- Assignment
Output every entry below exactly as it is written.

== == ==

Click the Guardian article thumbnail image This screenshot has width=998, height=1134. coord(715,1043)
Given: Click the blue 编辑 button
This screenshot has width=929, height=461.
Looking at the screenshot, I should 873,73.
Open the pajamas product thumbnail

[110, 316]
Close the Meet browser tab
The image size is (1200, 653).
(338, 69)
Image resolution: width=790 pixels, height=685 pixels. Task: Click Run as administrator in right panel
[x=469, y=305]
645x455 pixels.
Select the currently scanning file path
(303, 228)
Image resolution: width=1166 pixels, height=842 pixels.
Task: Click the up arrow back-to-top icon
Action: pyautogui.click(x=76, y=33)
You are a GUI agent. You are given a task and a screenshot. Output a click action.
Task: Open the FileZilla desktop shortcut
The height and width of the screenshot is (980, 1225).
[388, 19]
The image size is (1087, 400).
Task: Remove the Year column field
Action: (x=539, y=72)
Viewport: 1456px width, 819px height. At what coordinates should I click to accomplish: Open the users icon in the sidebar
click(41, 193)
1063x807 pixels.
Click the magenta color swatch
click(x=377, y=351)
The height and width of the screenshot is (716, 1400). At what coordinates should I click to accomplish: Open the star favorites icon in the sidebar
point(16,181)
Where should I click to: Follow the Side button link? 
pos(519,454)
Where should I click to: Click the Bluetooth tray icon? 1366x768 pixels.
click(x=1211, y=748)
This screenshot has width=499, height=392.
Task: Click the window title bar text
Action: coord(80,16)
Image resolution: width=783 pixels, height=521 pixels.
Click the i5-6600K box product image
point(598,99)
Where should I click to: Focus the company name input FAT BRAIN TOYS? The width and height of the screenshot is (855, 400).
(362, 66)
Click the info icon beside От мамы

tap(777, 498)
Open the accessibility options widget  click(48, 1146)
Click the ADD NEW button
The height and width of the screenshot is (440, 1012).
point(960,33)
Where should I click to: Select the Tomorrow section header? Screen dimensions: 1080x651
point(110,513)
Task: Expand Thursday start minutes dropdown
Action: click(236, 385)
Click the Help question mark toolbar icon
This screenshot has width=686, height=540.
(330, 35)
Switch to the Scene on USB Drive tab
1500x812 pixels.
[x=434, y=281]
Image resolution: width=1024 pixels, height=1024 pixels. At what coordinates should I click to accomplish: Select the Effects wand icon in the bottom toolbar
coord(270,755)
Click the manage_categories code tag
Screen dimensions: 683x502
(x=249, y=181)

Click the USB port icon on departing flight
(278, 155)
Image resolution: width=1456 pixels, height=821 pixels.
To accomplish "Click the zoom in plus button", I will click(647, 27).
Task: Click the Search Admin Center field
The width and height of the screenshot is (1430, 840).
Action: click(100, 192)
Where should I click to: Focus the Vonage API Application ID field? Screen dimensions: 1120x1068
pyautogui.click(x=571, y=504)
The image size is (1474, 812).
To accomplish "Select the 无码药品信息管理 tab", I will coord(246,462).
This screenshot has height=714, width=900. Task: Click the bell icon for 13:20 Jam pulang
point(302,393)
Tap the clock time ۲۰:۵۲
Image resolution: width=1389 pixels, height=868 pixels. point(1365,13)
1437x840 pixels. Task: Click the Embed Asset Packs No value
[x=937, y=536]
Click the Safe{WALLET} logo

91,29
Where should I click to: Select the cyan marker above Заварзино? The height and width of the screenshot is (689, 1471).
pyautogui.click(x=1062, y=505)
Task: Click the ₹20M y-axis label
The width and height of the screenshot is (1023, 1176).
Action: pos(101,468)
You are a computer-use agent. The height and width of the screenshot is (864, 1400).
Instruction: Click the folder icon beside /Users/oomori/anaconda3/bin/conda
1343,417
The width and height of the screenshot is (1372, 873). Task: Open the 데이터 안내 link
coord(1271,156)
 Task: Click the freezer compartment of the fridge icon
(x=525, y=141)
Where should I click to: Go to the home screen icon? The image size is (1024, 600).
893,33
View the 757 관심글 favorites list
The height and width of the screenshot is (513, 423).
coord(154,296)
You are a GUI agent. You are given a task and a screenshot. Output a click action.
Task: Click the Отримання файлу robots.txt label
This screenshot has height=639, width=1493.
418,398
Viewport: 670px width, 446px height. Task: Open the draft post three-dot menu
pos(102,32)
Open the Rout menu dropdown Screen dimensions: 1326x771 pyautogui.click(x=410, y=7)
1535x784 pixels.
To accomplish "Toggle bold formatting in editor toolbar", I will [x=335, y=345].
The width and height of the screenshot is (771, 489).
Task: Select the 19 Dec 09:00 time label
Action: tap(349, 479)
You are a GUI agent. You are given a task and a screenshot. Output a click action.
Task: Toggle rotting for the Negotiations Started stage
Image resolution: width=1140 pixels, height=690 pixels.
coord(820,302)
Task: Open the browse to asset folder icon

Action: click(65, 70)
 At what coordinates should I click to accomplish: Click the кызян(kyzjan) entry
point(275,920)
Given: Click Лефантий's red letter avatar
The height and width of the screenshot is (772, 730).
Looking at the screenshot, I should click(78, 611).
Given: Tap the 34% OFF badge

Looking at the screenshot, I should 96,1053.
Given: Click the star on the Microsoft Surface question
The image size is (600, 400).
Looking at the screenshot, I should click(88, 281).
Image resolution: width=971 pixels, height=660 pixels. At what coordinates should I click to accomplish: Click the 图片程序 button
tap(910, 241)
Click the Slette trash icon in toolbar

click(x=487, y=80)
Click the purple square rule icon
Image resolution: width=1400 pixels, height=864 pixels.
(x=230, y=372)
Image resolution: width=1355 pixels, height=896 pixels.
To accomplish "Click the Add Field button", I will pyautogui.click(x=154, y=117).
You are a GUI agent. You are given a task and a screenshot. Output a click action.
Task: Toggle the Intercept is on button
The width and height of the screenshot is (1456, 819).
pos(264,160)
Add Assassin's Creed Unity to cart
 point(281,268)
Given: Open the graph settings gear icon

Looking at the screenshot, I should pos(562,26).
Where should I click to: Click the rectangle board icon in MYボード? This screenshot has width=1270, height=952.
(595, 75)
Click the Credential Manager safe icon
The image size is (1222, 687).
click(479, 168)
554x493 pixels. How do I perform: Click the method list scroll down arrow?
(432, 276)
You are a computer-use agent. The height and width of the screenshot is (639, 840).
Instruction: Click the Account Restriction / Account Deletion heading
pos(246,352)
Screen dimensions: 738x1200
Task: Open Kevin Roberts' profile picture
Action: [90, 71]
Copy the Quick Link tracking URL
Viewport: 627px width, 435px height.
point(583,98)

== == ==

- Task solution
Click the Guardian article thumbnail image This screenshot has width=998, height=1134. coord(715,1043)
Given: Click the blue 编辑 button
This screenshot has width=929, height=461.
Looking at the screenshot, I should 873,73.
Open the pajamas product thumbnail

[110, 316]
Close the Meet browser tab
The image size is (1200, 653).
(338, 69)
Image resolution: width=790 pixels, height=685 pixels. Task: Click Run as administrator in right panel
[x=469, y=305]
645x455 pixels.
Select the currently scanning file path
(303, 228)
Image resolution: width=1166 pixels, height=842 pixels.
Task: Click the up arrow back-to-top icon
Action: pyautogui.click(x=76, y=33)
You are a GUI agent. You are given a task and a screenshot. Output a click action.
Task: Open the FileZilla desktop shortcut
The height and width of the screenshot is (980, 1225).
[388, 19]
The image size is (1087, 400).
Task: Remove the Year column field
Action: (x=539, y=72)
Viewport: 1456px width, 819px height. At what coordinates should I click to accomplish: Open the users icon in the sidebar
click(41, 193)
1063x807 pixels.
Click the magenta color swatch
click(x=377, y=351)
The height and width of the screenshot is (716, 1400). At what coordinates should I click to accomplish: Open the star favorites icon in the sidebar
point(16,181)
Where should I click to: Follow the Side button link? 
pos(519,454)
Where should I click to: Click the Bluetooth tray icon? 1366x768 pixels.
click(x=1211, y=748)
This screenshot has width=499, height=392.
Task: Click the window title bar text
Action: coord(80,16)
Image resolution: width=783 pixels, height=521 pixels.
Click the i5-6600K box product image
point(598,99)
Where should I click to: Focus the company name input FAT BRAIN TOYS? The width and height of the screenshot is (855, 400).
(362, 66)
Click the info icon beside От мамы

tap(777, 498)
Open the accessibility options widget  click(48, 1146)
Click the ADD NEW button
The height and width of the screenshot is (440, 1012).
point(960,33)
Where should I click to: Select the Tomorrow section header? Screen dimensions: 1080x651
point(110,513)
Task: Expand Thursday start minutes dropdown
Action: click(236, 385)
Click the Help question mark toolbar icon
This screenshot has width=686, height=540.
(330, 35)
Switch to the Scene on USB Drive tab
1500x812 pixels.
[x=434, y=281]
Image resolution: width=1024 pixels, height=1024 pixels. At what coordinates should I click to accomplish: Select the Effects wand icon in the bottom toolbar
coord(270,755)
Click the manage_categories code tag
Screen dimensions: 683x502
(x=249, y=181)

Click the USB port icon on departing flight
(278, 155)
Image resolution: width=1456 pixels, height=821 pixels.
To accomplish "Click the zoom in plus button", I will click(647, 27).
Task: Click the Search Admin Center field
The width and height of the screenshot is (1430, 840).
Action: click(100, 192)
Where should I click to: Focus the Vonage API Application ID field? Screen dimensions: 1120x1068
pyautogui.click(x=571, y=504)
The image size is (1474, 812).
To accomplish "Select the 无码药品信息管理 tab", I will coord(246,462).
This screenshot has height=714, width=900. Task: Click the bell icon for 13:20 Jam pulang
point(302,393)
Tap the clock time ۲۰:۵۲
Image resolution: width=1389 pixels, height=868 pixels. point(1365,13)
1437x840 pixels. Task: Click the Embed Asset Packs No value
[x=937, y=536]
Click the Safe{WALLET} logo

91,29
Where should I click to: Select the cyan marker above Заварзино? The height and width of the screenshot is (689, 1471).
pyautogui.click(x=1062, y=505)
Task: Click the ₹20M y-axis label
The width and height of the screenshot is (1023, 1176).
Action: pos(101,468)
You are a computer-use agent. The height and width of the screenshot is (864, 1400).
Instruction: Click the folder icon beside /Users/oomori/anaconda3/bin/conda
1343,417
The width and height of the screenshot is (1372, 873). Task: Open the 데이터 안내 link
coord(1271,156)
 Task: Click the freezer compartment of the fridge icon
(x=525, y=141)
Where should I click to: Go to the home screen icon? The image size is (1024, 600).
893,33
View the 757 관심글 favorites list
The height and width of the screenshot is (513, 423).
coord(154,296)
You are a GUI agent. You are given a task and a screenshot. Output a click action.
Task: Click the Отримання файлу robots.txt label
This screenshot has height=639, width=1493.
418,398
Viewport: 670px width, 446px height. Task: Open the draft post three-dot menu
pos(102,32)
Open the Rout menu dropdown Screen dimensions: 1326x771 pyautogui.click(x=410, y=7)
1535x784 pixels.
To accomplish "Toggle bold formatting in editor toolbar", I will [x=335, y=345].
The width and height of the screenshot is (771, 489).
Task: Select the 19 Dec 09:00 time label
Action: tap(349, 479)
You are a GUI agent. You are given a task and a screenshot. Output a click action.
Task: Toggle rotting for the Negotiations Started stage
Image resolution: width=1140 pixels, height=690 pixels.
coord(820,302)
Task: Open the browse to asset folder icon

Action: click(65, 70)
 At what coordinates should I click to accomplish: Click the кызян(kyzjan) entry
point(275,920)
Given: Click Лефантий's red letter avatar
The height and width of the screenshot is (772, 730).
Looking at the screenshot, I should click(78, 611).
Given: Tap the 34% OFF badge

Looking at the screenshot, I should 96,1053.
Given: Click the star on the Microsoft Surface question
The image size is (600, 400).
Looking at the screenshot, I should click(88, 281).
Image resolution: width=971 pixels, height=660 pixels. At what coordinates should I click to accomplish: Click the 图片程序 button
tap(910, 241)
Click the Slette trash icon in toolbar

click(x=487, y=80)
Click the purple square rule icon
Image resolution: width=1400 pixels, height=864 pixels.
(x=230, y=372)
Image resolution: width=1355 pixels, height=896 pixels.
To accomplish "Click the Add Field button", I will pyautogui.click(x=154, y=117).
You are a GUI agent. You are given a task and a screenshot. Output a click action.
Task: Toggle the Intercept is on button
The width and height of the screenshot is (1456, 819).
pos(264,160)
Add Assassin's Creed Unity to cart
 point(281,268)
Given: Open the graph settings gear icon

Looking at the screenshot, I should pos(562,26).
Where should I click to: Click the rectangle board icon in MYボード? This screenshot has width=1270, height=952.
(595, 75)
Click the Credential Manager safe icon
The image size is (1222, 687).
click(479, 168)
554x493 pixels. How do I perform: Click the method list scroll down arrow?
(432, 276)
You are a computer-use agent. The height and width of the screenshot is (639, 840).
Instruction: Click the Account Restriction / Account Deletion heading
pos(246,352)
Screen dimensions: 738x1200
Task: Open Kevin Roberts' profile picture
Action: [90, 71]
Copy the Quick Link tracking URL
Viewport: 627px width, 435px height.
point(583,98)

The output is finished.